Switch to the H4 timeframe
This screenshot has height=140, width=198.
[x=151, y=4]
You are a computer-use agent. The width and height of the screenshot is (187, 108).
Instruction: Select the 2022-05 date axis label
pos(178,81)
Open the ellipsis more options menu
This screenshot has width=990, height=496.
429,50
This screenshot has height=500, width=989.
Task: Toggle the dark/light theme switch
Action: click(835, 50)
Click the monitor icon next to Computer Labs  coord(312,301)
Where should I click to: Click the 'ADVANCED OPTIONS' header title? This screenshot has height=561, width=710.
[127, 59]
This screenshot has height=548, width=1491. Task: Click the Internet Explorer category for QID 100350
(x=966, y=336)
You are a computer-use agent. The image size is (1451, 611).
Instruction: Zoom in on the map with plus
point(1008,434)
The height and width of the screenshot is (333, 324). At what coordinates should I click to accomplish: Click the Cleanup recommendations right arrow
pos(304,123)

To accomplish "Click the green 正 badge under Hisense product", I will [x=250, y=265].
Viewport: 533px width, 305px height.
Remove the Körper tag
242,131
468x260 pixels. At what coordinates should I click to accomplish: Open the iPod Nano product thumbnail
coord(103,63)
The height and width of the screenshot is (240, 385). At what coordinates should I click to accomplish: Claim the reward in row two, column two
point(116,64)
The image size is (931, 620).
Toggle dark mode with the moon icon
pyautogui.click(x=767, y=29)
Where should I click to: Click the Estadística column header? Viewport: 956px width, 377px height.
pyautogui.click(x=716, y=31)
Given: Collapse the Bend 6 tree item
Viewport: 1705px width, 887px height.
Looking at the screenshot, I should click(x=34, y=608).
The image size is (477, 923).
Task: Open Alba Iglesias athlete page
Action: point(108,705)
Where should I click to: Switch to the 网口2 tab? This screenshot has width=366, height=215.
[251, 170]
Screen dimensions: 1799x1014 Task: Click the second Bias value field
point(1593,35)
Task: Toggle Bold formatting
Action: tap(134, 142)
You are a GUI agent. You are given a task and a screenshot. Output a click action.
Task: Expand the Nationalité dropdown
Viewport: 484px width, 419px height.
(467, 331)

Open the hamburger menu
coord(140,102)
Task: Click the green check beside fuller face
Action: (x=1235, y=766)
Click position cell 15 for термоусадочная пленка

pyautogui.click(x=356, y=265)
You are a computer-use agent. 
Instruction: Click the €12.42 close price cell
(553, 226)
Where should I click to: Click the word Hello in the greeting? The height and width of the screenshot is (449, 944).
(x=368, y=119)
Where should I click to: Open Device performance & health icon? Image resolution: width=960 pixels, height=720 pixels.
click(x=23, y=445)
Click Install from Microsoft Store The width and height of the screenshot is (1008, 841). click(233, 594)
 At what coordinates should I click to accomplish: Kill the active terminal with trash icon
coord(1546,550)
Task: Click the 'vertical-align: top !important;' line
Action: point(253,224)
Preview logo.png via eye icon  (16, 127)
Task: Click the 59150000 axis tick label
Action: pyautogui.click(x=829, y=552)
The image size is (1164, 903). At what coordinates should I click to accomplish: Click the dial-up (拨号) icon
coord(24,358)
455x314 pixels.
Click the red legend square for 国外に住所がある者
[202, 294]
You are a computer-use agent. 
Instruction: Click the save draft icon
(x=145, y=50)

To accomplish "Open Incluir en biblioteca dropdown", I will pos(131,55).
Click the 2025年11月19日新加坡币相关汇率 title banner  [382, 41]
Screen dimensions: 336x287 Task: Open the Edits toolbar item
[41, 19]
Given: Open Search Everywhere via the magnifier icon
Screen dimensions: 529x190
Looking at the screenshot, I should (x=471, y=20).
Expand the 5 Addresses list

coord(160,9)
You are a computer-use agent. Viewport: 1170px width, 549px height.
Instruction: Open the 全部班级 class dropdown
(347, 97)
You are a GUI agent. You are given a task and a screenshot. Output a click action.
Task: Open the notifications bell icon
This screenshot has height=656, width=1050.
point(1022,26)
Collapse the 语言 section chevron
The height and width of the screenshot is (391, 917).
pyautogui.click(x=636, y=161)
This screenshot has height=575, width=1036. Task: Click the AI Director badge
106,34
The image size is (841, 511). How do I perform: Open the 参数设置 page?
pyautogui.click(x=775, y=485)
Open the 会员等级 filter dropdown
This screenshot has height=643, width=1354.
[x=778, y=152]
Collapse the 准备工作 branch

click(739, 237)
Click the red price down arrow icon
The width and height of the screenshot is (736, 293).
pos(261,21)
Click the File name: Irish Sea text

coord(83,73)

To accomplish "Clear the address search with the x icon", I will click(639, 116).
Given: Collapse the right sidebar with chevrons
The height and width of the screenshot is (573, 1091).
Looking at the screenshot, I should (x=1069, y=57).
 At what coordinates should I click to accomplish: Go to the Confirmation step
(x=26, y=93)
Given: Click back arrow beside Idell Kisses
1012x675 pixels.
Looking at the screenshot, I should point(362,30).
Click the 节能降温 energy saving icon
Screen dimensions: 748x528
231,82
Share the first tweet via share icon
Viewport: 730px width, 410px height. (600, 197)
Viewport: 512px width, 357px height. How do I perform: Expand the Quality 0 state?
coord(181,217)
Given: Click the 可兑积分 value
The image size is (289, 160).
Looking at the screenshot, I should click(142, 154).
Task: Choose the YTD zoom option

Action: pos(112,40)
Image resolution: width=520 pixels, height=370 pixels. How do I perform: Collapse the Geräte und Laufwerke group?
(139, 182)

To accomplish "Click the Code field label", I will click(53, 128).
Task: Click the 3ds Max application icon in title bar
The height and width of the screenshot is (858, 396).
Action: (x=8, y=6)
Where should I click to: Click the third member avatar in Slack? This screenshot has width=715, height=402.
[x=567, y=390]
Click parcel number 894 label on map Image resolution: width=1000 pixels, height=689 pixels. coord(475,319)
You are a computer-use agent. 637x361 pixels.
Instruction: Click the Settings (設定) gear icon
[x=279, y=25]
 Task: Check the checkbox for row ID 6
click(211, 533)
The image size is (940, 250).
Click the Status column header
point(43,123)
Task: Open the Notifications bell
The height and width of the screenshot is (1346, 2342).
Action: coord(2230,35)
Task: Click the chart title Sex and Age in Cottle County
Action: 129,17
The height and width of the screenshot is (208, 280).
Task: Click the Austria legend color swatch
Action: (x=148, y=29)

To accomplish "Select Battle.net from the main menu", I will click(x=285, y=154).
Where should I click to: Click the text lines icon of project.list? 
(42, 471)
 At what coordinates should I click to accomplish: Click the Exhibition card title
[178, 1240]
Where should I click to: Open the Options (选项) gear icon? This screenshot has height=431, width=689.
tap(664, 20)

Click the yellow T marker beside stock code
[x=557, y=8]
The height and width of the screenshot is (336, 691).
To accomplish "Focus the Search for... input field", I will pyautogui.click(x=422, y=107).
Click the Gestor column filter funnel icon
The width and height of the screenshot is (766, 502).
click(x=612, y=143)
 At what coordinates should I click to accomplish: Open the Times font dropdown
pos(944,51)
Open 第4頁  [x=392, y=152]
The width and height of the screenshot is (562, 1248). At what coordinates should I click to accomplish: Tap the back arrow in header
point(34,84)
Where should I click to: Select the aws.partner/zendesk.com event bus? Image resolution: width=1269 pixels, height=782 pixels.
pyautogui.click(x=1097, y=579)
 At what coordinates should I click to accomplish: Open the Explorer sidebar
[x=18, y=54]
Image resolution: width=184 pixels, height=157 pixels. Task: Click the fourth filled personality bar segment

● ● ●

Copy out the whole material above again, with every "At what coordinates should I click to accomplish" changed to "Where do I click to carry out" and nothing else altered.

### Written answer:
Switch to the H4 timeframe
This screenshot has height=140, width=198.
[x=151, y=4]
You are a computer-use agent. The width and height of the screenshot is (187, 108).
Instruction: Select the 2022-05 date axis label
pos(178,81)
Open the ellipsis more options menu
This screenshot has width=990, height=496.
429,50
This screenshot has height=500, width=989.
Task: Toggle the dark/light theme switch
Action: click(835, 50)
Click the monitor icon next to Computer Labs  coord(312,301)
Where should I click to: Click the 'ADVANCED OPTIONS' header title? This screenshot has height=561, width=710.
[127, 59]
This screenshot has height=548, width=1491. Task: Click the Internet Explorer category for QID 100350
(x=966, y=336)
You are a computer-use agent. The image size is (1451, 611).
Instruction: Zoom in on the map with plus
point(1008,434)
The height and width of the screenshot is (333, 324). Where do I click to carry out: Click the Cleanup recommendations right arrow
pos(304,123)

To accomplish "Click the green 正 badge under Hisense product", I will [x=250, y=265].
Viewport: 533px width, 305px height.
Remove the Körper tag
242,131
468x260 pixels. Where do I click to carry out: Open the iPod Nano product thumbnail
coord(103,63)
The height and width of the screenshot is (240, 385). Where do I click to carry out: Claim the reward in row two, column two
point(116,64)
The image size is (931, 620).
Toggle dark mode with the moon icon
pyautogui.click(x=767, y=29)
Where should I click to: Click the Estadística column header? Viewport: 956px width, 377px height.
pyautogui.click(x=716, y=31)
Given: Collapse the Bend 6 tree item
Viewport: 1705px width, 887px height.
Looking at the screenshot, I should click(x=34, y=608).
The image size is (477, 923).
Task: Open Alba Iglesias athlete page
Action: point(108,705)
Where should I click to: Switch to the 网口2 tab? This screenshot has width=366, height=215.
[251, 170]
Screen dimensions: 1799x1014 Task: Click the second Bias value field
point(1593,35)
Task: Toggle Bold formatting
Action: tap(134, 142)
You are a GUI agent. You are given a task and a screenshot. Output a click action.
Task: Expand the Nationalité dropdown
Viewport: 484px width, 419px height.
(467, 331)

Open the hamburger menu
coord(140,102)
Task: Click the green check beside fuller face
Action: (x=1235, y=766)
Click position cell 15 for термоусадочная пленка

pyautogui.click(x=356, y=265)
You are a computer-use agent. 
Instruction: Click the €12.42 close price cell
(553, 226)
Where should I click to: Click the word Hello in the greeting? The height and width of the screenshot is (449, 944).
(x=368, y=119)
Where should I click to: Open Device performance & health icon? Image resolution: width=960 pixels, height=720 pixels.
click(x=23, y=445)
Click Install from Microsoft Store The width and height of the screenshot is (1008, 841). click(233, 594)
 Where do I click to carry out: Kill the active terminal with trash icon
coord(1546,550)
Task: Click the 'vertical-align: top !important;' line
Action: point(253,224)
Preview logo.png via eye icon  (16, 127)
Task: Click the 59150000 axis tick label
Action: pyautogui.click(x=829, y=552)
The image size is (1164, 903). Where do I click to carry out: Click the dial-up (拨号) icon
coord(24,358)
455x314 pixels.
Click the red legend square for 国外に住所がある者
[202, 294]
You are a computer-use agent. 
Instruction: Click the save draft icon
(x=145, y=50)

To accomplish "Open Incluir en biblioteca dropdown", I will pos(131,55).
Click the 2025年11月19日新加坡币相关汇率 title banner  [382, 41]
Screen dimensions: 336x287 Task: Open the Edits toolbar item
[41, 19]
Given: Open Search Everywhere via the magnifier icon
Screen dimensions: 529x190
Looking at the screenshot, I should (x=471, y=20).
Expand the 5 Addresses list

coord(160,9)
You are a computer-use agent. Viewport: 1170px width, 549px height.
Instruction: Open the 全部班级 class dropdown
(347, 97)
You are a GUI agent. You are given a task and a screenshot. Output a click action.
Task: Open the notifications bell icon
This screenshot has height=656, width=1050.
point(1022,26)
Collapse the 语言 section chevron
The height and width of the screenshot is (391, 917).
pyautogui.click(x=636, y=161)
This screenshot has height=575, width=1036. Task: Click the AI Director badge
106,34
The image size is (841, 511). How do I perform: Open the 参数设置 page?
pyautogui.click(x=775, y=485)
Open the 会员等级 filter dropdown
This screenshot has height=643, width=1354.
[x=778, y=152]
Collapse the 准备工作 branch

click(739, 237)
Click the red price down arrow icon
The width and height of the screenshot is (736, 293).
pos(261,21)
Click the File name: Irish Sea text

coord(83,73)

To accomplish "Clear the address search with the x icon", I will click(639, 116).
Given: Collapse the right sidebar with chevrons
The height and width of the screenshot is (573, 1091).
Looking at the screenshot, I should (x=1069, y=57).
 Where do I click to carry out: Go to the Confirmation step
(x=26, y=93)
Given: Click back arrow beside Idell Kisses
1012x675 pixels.
Looking at the screenshot, I should point(362,30).
Click the 节能降温 energy saving icon
Screen dimensions: 748x528
231,82
Share the first tweet via share icon
Viewport: 730px width, 410px height. (600, 197)
Viewport: 512px width, 357px height. How do I perform: Expand the Quality 0 state?
coord(181,217)
Given: Click the 可兑积分 value
The image size is (289, 160).
Looking at the screenshot, I should click(142, 154).
Task: Choose the YTD zoom option

Action: pos(112,40)
Image resolution: width=520 pixels, height=370 pixels. How do I perform: Collapse the Geräte und Laufwerke group?
(139, 182)

To accomplish "Click the Code field label", I will click(53, 128).
Task: Click the 3ds Max application icon in title bar
The height and width of the screenshot is (858, 396).
Action: (x=8, y=6)
Where should I click to: Click the third member avatar in Slack? This screenshot has width=715, height=402.
[x=567, y=390]
Click parcel number 894 label on map Image resolution: width=1000 pixels, height=689 pixels. coord(475,319)
You are a computer-use agent. 637x361 pixels.
Instruction: Click the Settings (設定) gear icon
[x=279, y=25]
 Task: Check the checkbox for row ID 6
click(211, 533)
The image size is (940, 250).
Click the Status column header
point(43,123)
Task: Open the Notifications bell
The height and width of the screenshot is (1346, 2342).
Action: coord(2230,35)
Task: Click the chart title Sex and Age in Cottle County
Action: 129,17
The height and width of the screenshot is (208, 280).
Task: Click the Austria legend color swatch
Action: (x=148, y=29)

To accomplish "Select Battle.net from the main menu", I will click(x=285, y=154).
Where should I click to: Click the text lines icon of project.list? 
(42, 471)
 Where do I click to carry out: Click the Exhibition card title
[178, 1240]
Where should I click to: Open the Options (选项) gear icon? This screenshot has height=431, width=689.
tap(664, 20)

Click the yellow T marker beside stock code
[x=557, y=8]
The height and width of the screenshot is (336, 691).
To accomplish "Focus the Search for... input field", I will pyautogui.click(x=422, y=107).
Click the Gestor column filter funnel icon
The width and height of the screenshot is (766, 502).
click(x=612, y=143)
 Where do I click to carry out: Open the Times font dropdown
pos(944,51)
Open 第4頁  [x=392, y=152]
The width and height of the screenshot is (562, 1248). Where do I click to carry out: Tap the back arrow in header
point(34,84)
Where should I click to: Select the aws.partner/zendesk.com event bus? Image resolution: width=1269 pixels, height=782 pixels.
pyautogui.click(x=1097, y=579)
 Where do I click to carry out: Open the Explorer sidebar
[x=18, y=54]
Image resolution: width=184 pixels, height=157 pixels. Task: Click the fourth filled personality bar segment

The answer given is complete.